Thats a lot more than most titles in there will ever get in livetime sales.
 

Chinner

Banned
It did't replace anything. This is just a more user-friendly (and supposedly quicker) way for indie titles that normally would fall through the submission cracks to get on Steam.

this. greenlight is to compliment valves own submission process in case they miss any good games.
 

Aaron

Member
Hmm I was under the impression that greenlight would be 'another' option to push games on steam, not completely replace the original submission system?
It doesn't replace anything. Think of it more as a front end edition to the current system. Valve is still going to look at these submissions and decide if they make it or not, but they won't have to wade through a mountain of shit to do it anymore.
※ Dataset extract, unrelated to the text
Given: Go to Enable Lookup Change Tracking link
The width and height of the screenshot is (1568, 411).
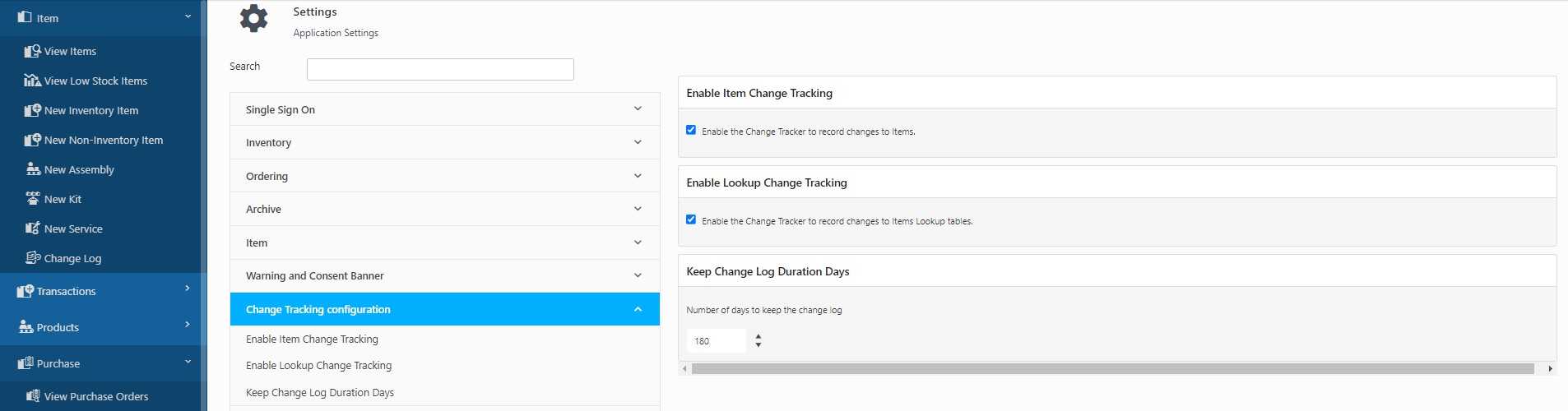Looking at the screenshot, I should [318, 366].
That'll be the users' job.
 

Detox

Member
I don't get the system yet I think.

So, lets look at Mutant Muds: It has 17.000 visitors and reached 1% completion. Lets say around 10.000 voted the game up (completely made up number) - does it need 100.000 upvotes to get approved?
I can see very few games that benefit from this process, if thats the deal.

Thats a lot more than most titles in there will ever get in livetime sales.
It's at 1% because they don't know the number of people that are going to vote the threshold will be adjusted according to how many people are actively voting,
 

Twinduct

Member
It doesn't replace anything. Think of it more as a front end edition to the current system. Valve is still going to look at these submissions and decide if they make it or not, but they won't have to wade through a mountain of shit to do it anymore. That'll be the users' job.
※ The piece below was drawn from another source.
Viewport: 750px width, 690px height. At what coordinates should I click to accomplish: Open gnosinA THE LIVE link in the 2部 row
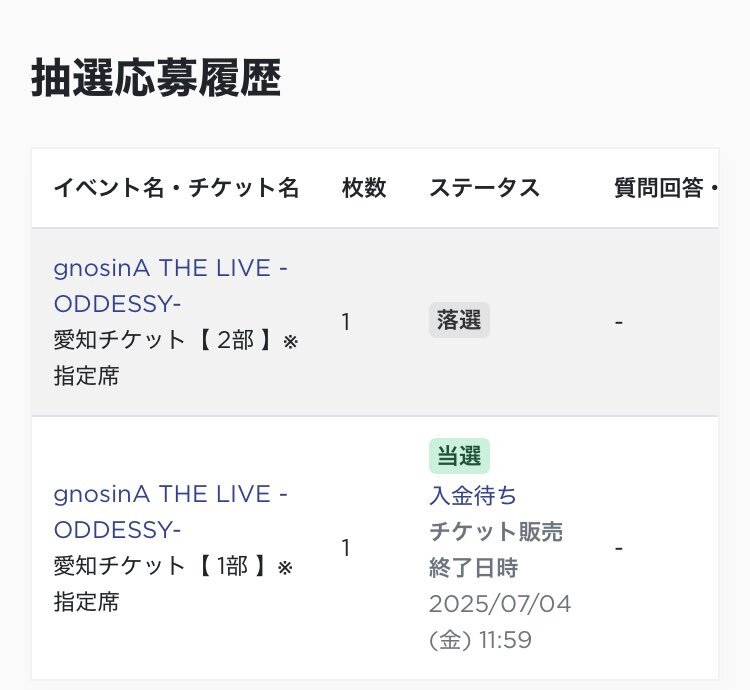170,285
this. greenlight is to compliment valves own submission process in case they miss any good games.

It did't replace anything. This is just a more user-friendly (and supposedly quicker) way for indie titles that normally would fall through the submission cracks to get on Steam.
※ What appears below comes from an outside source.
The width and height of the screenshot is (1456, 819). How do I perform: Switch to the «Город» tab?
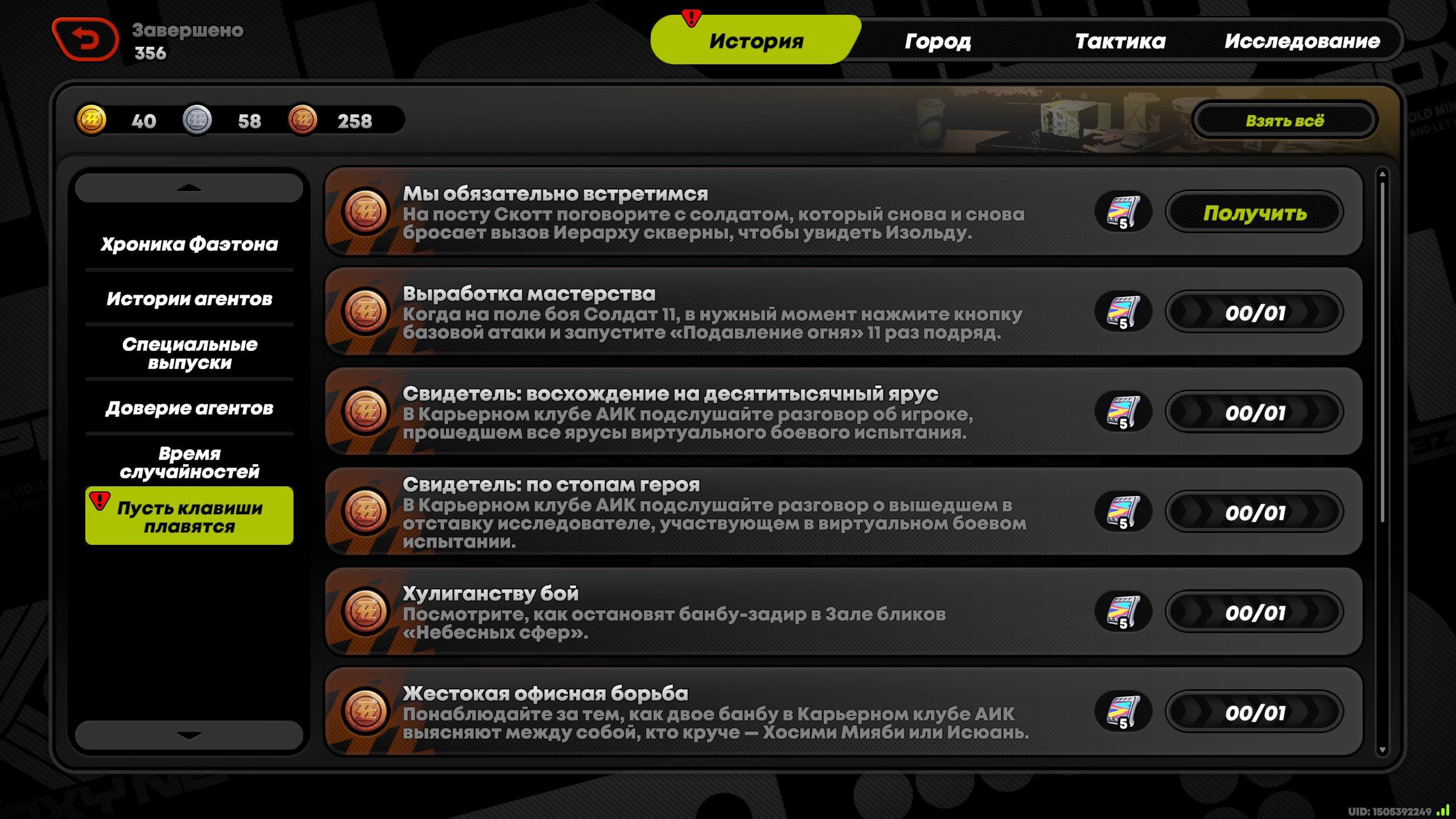937,41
Ah ok. yeah sorry I was looking at the responses at the top about Steam not accepting submissions due to Greenlight and it had me worried.

Games like Fly'n will never reach the 'positive' goal, but looks like a title that would generally be released on Steam :p
 

Acosta

Member
So far:

The Sea Will Claim Everything
La Mulana
Waking Mars
Inquisitor
Heaven Variant
Miner Wars
Planet Stronghold
Oniken
Neo Scavenger
Inmortal Defense
Gnomoria
Towns
Steam Marines
Guts
Perpetuum
War of the Human Tanks
Project Zomboid
Project Mulana
Mc Pixel
Organ Trail
 

Krilekk

Banned
I don't get the system yet I think.

So, lets look at Mutant Muds: It has 17.000 visitors and reached 1% completion. Lets say around 10.000 voted the game up (completely made up number) - does it need 100.000 upvotes to get approved?
I can see very few games that benefit from this process, if thats the deal.

Thats a lot more than most titles in there will ever get in livetime sales.

I think that's the whole point. Steam never wanted to have an excessive number of games on the service, they want to have games that sell well. Greenlight isn't changing that, it just makes it so that potentially successful games that Valve overlooks due to the sheer number of games that want to be on Steam can still make it. A game that potentially sells only 10k copies is never gonna be on Steam one way or the other.